The sea had been emptied by evaporation when the Strait of Gibraltar closed up.
According to some scientists (whose timescale for the flooding is more than five million years ago), the sea had been emptied by evaporation when the Strait of Gibraltar closed up, blocking the inflow of water from the Atlantic Ocean and creating a land bridge between Europe and Africa. But while previous ideas suggested a sudden collapse of the land bridge (resulting in the hypothesized “Gibraltar Falls”), a Spanish team suggests a fast-flowing river carved out the land bridge instead, eventually flooding the sea in a matter of months.
The researchers believe a trickle of water began to erode the land bridge over thousands of years. But the rate of erosion and the water flow increased exponentially, until the inflow of water from the Atlantic Ocean was perhaps one thousand times that of the Amazon River. The team estimates that ninety percent of the sea was filled in as little as a few months’ time, raising the level of the Mediterranean Sea by more than 33 feet (10 m) per day while the Strait of Gibraltar deepened by more than a foot (0.4 m) per day.
“As soon as the first trickle of Atlantic water found the way through it, the feedback between erosion and water flow led to [that] enormous discharge in a short period,” said geophysicist Daniel Garcia-Castellanos of the Institute of Earth Sciences Jaume Almera in Barcelona.
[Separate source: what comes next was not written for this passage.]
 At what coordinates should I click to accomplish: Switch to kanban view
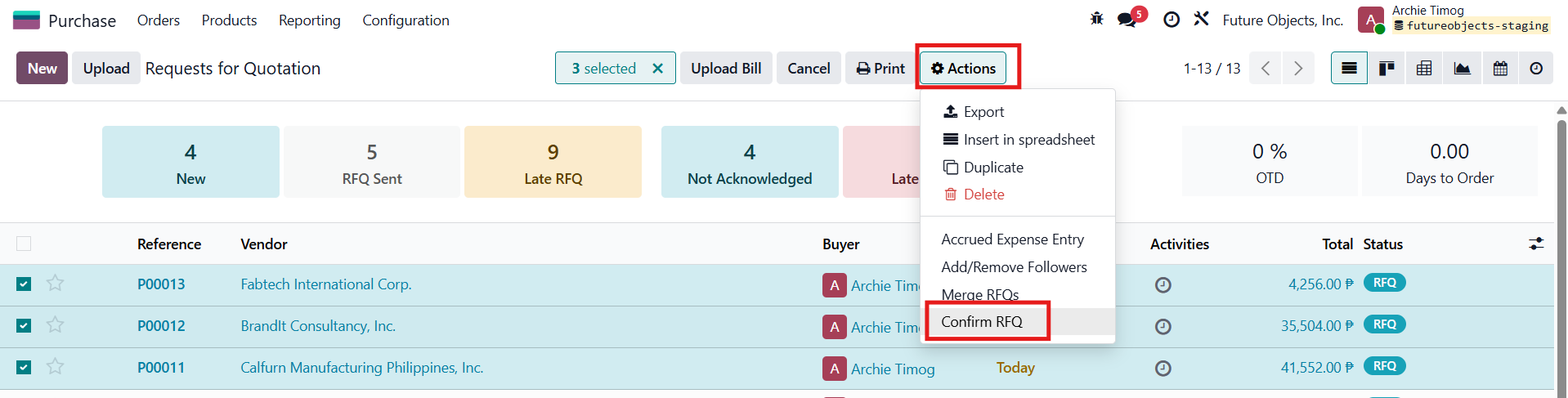[x=1387, y=69]

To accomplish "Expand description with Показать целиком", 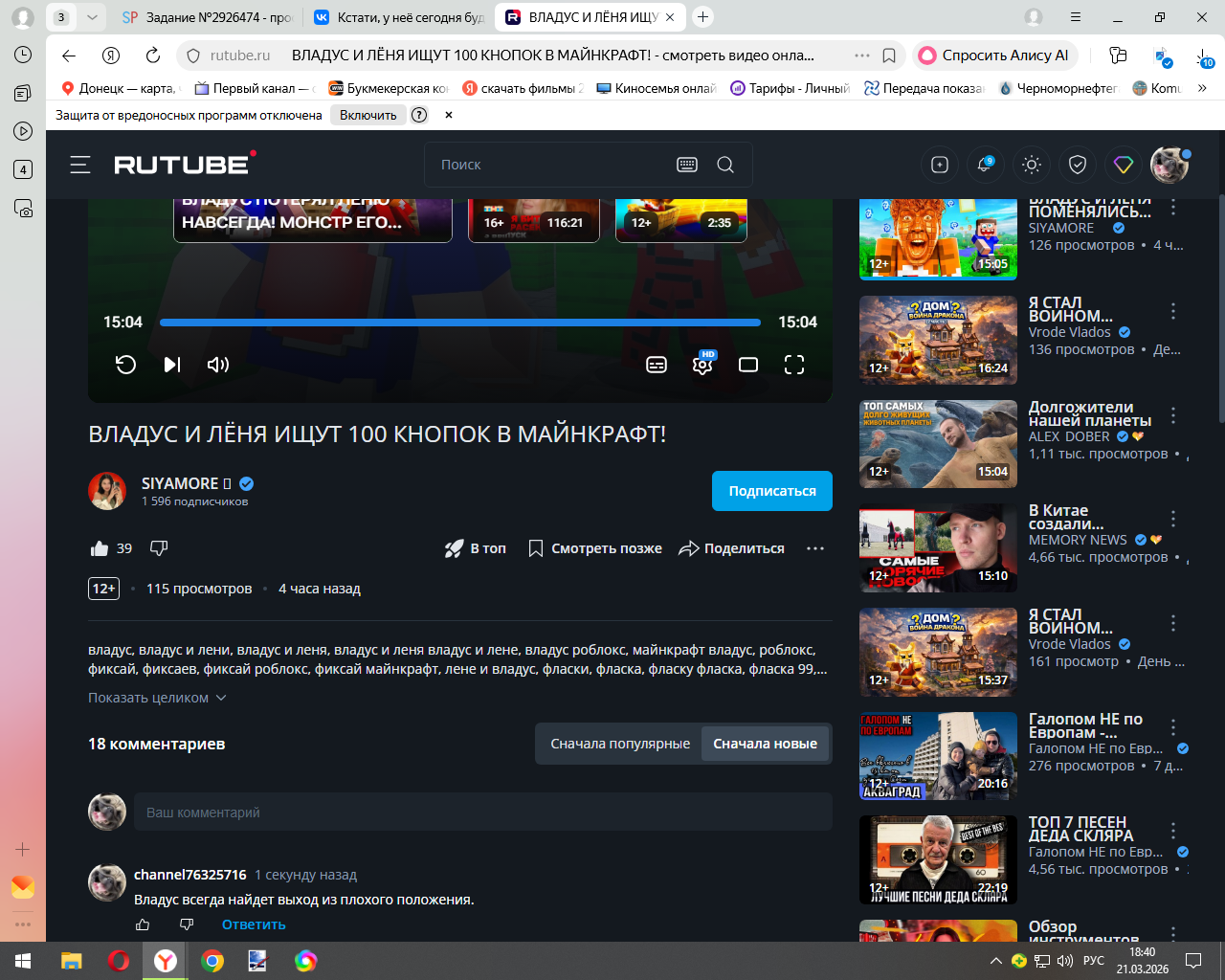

University of Cambridge geologist Philip Gibbard calls the research “very convincing” and “perfectly reasonable.” We agree (though not with the timeline) in that the research illustrates the power of water. Just as a little water over a long time can have a substantial geological impact, so can much water over a short period of time. During the catastrophic events of the Flood year, a potent combination of tectonic, volcanic, and hydrodynamic forces could have reshaped the earth in a short time frame. Even old-earth researchers implicitly agree with the possibility when they posit alternative catastrophic models to explain earth’s geologic history.